Am 22. Oktober 1940 mussten alle 27 noch in Ladenburg wohnenden jüdischen Menschen auf dem Marktplatz stehende LKWs steigen, die sie zum Mannheimer Hauptbahnhof brachten, wo mehrere Sonderzüge in Richtung Südwestfrankreich abfuhren. Unter den Ladenburger Deportierten befanden sich sieben Kinder.
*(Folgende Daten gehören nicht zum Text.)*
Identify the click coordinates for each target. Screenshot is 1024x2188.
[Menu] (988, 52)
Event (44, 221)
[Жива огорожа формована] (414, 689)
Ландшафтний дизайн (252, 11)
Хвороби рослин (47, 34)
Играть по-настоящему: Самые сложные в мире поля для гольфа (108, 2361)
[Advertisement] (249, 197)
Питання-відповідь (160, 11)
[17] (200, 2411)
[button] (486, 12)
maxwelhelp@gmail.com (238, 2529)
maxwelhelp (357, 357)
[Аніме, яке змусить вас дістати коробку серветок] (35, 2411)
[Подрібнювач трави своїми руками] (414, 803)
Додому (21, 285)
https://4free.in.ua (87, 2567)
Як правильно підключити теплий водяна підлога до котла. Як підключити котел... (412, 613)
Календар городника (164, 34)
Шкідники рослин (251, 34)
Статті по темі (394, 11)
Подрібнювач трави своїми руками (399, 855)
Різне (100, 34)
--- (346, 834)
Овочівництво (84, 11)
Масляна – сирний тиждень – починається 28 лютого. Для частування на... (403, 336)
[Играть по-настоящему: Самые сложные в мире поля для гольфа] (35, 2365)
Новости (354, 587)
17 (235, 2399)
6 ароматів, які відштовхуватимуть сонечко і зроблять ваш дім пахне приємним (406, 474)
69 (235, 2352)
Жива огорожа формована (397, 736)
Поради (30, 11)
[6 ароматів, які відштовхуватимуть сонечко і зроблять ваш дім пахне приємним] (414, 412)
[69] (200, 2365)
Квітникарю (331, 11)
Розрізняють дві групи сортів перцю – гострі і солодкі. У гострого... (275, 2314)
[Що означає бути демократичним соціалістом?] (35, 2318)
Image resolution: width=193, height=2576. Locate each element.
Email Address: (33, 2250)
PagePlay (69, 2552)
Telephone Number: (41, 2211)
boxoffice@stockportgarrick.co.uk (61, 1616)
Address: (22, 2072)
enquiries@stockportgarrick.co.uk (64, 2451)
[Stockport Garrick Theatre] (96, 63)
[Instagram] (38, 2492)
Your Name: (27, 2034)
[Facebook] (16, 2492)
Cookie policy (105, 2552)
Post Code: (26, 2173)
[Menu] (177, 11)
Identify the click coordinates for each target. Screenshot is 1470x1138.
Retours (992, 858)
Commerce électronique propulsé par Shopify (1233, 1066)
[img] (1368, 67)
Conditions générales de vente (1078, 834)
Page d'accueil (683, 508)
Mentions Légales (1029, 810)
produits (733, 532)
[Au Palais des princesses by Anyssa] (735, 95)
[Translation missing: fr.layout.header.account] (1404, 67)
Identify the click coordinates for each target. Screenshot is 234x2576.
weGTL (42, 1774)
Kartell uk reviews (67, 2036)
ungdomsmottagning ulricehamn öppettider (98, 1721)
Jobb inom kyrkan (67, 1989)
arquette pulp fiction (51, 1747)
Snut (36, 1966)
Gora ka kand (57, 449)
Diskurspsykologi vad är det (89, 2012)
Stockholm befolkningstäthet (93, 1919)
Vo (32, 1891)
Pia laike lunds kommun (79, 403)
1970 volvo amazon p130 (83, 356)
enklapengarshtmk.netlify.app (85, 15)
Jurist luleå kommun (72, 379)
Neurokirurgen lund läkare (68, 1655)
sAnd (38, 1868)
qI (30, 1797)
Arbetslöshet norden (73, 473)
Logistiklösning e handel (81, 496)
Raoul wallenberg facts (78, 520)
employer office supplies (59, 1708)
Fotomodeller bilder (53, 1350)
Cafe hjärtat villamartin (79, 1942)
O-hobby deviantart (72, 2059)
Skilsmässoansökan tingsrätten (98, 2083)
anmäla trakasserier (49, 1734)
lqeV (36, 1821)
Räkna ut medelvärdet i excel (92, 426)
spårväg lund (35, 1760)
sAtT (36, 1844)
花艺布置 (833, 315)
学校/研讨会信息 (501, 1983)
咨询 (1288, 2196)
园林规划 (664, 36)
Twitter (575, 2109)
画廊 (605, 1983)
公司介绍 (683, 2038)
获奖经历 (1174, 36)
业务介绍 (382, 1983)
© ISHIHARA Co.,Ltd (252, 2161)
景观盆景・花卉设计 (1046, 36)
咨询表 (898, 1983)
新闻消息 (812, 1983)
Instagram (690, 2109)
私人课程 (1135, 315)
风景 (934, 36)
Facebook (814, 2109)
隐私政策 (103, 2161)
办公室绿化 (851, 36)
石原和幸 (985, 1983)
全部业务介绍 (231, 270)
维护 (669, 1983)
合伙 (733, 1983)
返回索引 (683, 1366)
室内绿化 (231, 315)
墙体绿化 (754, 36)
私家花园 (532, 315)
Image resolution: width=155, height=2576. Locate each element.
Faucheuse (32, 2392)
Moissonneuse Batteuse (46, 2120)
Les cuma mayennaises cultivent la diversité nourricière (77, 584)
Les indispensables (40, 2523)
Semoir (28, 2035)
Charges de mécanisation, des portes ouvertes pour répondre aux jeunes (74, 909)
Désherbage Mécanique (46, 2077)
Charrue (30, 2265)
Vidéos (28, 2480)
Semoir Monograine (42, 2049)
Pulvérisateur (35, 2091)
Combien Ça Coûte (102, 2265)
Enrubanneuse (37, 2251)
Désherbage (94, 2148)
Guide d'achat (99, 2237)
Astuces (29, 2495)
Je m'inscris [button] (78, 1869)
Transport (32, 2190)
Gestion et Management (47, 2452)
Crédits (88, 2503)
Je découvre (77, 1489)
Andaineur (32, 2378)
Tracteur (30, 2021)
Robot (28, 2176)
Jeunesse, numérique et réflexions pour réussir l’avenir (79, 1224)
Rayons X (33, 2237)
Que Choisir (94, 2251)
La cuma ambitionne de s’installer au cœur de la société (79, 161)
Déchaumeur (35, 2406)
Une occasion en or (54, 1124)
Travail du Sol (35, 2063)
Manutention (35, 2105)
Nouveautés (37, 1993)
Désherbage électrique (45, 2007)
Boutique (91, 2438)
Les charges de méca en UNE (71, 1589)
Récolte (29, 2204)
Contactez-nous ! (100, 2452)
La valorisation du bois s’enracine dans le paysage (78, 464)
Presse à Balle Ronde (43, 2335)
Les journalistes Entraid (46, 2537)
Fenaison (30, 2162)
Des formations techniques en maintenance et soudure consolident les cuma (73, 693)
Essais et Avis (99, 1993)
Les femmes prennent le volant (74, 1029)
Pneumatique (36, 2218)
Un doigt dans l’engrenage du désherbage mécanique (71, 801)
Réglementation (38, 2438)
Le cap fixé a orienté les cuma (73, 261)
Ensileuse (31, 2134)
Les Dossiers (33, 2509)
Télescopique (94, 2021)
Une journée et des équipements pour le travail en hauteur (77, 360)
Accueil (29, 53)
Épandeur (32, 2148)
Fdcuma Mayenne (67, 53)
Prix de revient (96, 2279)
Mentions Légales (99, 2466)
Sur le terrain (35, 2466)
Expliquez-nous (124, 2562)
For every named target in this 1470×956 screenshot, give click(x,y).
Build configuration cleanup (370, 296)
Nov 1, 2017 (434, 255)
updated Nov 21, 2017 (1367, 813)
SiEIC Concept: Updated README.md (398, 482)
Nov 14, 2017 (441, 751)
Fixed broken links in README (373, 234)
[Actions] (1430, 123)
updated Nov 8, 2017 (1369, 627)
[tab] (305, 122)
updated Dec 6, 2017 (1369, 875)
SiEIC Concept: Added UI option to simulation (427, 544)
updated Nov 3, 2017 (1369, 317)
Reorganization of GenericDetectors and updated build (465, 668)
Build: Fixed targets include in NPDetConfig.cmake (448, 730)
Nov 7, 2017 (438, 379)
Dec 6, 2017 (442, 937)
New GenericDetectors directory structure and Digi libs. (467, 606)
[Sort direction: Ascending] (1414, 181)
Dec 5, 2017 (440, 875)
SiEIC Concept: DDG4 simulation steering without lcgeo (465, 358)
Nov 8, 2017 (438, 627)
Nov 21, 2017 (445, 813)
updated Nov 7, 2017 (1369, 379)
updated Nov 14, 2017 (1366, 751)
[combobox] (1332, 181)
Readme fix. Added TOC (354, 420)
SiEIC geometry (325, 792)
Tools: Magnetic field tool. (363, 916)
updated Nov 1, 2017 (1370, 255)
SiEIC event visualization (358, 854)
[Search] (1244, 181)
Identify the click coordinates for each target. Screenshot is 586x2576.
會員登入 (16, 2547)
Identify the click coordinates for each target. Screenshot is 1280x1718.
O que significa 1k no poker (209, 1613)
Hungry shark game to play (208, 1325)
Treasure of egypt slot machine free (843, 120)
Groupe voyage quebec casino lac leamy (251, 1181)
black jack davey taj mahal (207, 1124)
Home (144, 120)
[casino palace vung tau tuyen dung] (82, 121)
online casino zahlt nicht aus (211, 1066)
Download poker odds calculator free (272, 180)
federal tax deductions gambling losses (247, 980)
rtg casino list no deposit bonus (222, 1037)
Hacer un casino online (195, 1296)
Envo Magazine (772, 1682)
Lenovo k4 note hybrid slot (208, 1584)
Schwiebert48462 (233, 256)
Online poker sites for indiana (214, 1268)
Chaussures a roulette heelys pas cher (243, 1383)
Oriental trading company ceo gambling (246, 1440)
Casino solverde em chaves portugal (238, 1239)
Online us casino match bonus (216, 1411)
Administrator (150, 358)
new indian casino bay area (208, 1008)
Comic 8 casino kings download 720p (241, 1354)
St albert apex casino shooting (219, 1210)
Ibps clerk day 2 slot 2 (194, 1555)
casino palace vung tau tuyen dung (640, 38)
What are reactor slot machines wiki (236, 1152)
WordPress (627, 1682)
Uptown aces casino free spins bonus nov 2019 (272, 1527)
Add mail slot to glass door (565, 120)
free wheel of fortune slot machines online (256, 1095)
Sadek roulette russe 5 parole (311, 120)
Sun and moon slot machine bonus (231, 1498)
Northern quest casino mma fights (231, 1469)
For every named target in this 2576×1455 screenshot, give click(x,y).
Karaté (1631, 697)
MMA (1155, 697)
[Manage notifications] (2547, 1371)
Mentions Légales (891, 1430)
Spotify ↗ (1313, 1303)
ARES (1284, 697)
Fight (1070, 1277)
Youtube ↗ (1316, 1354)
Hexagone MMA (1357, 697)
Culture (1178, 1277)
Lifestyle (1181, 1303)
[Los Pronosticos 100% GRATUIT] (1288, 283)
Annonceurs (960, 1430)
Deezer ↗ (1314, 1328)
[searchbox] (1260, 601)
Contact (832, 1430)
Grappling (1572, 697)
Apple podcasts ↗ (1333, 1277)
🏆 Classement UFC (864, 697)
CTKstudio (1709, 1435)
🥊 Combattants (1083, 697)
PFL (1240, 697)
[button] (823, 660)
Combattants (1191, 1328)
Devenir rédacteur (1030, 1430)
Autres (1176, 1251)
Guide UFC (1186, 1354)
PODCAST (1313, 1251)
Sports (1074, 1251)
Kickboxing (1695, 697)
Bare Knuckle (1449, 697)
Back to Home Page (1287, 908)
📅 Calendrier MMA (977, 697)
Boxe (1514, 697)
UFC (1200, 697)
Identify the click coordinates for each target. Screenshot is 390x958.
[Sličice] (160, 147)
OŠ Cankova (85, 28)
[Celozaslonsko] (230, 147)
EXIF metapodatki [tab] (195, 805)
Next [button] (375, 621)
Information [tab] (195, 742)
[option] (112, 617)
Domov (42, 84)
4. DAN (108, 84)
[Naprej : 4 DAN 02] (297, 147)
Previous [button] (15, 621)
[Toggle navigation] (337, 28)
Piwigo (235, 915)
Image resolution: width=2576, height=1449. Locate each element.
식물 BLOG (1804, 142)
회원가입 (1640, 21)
Dass alle sieben Kinder die Zeit der Verfolgung überleben konnten, verdankten sie den verschiedenen Hilfsorganisationen, die sie mit Einverständnis ihrer Eltern aus den Lagern holten und dem Zugriff der Nationalsozialisten entzogen. Jakob (geb.) und Elias Hirsch (geb.) kamen mit einem Kindertransport in die USA; ihr 1939 geborene Bruder Joel wurde in einem französischen Säuglings- und Kleinkinderheim untergebracht. Ihre Schwester Rahel (geb. 1926) gelangte auf illegalem Weg in die Schweiz, wo sie nach Kriegsende ihre Mutter Selma Hirsch wiederfand, bei der auch Joel mittlerweile lebte. Ihr Vater Fritz Hirsch wurde im März 1943 von Gurs aus über das Sammellager Drancy von den Nationalsozialisten nach Madjanek verschleppt, wo er vermutlich ums Leben gekommen ist. Die Ladenburger Schwestern Lea (geb. 1932) und Ruth Krell (geb. 1933) überlebten in Frankreich. Ihre Eltern sind am 9. September 1942 über Drancy nach Auschwitz verschleppt und dort ermordet worden. Über den 1938 geborenen Ernst Löwenfels berichtet das Ehepaar Brändle in ihrem Buch „Jüdische Kinder im Lager Gurs : Gerettete und Ihre Retter*innen“: In einem Bericht heißt es, sein Vater habe ihn im August 1942 aus dem Deportationszug geworfen, als er an einem Bahnübergang Nonnen gesehen habe. Die Nonnen versteckten Ernst in ihrem Kloster und machen nach der Befreiung Verwandte in den USA ausfindig.“

Zeugnisse

Y Eine Gedenktafel in der Hauptstraße am Standort der ehemaligen Synagoge von Ladenburg informiert über deren Geschichte.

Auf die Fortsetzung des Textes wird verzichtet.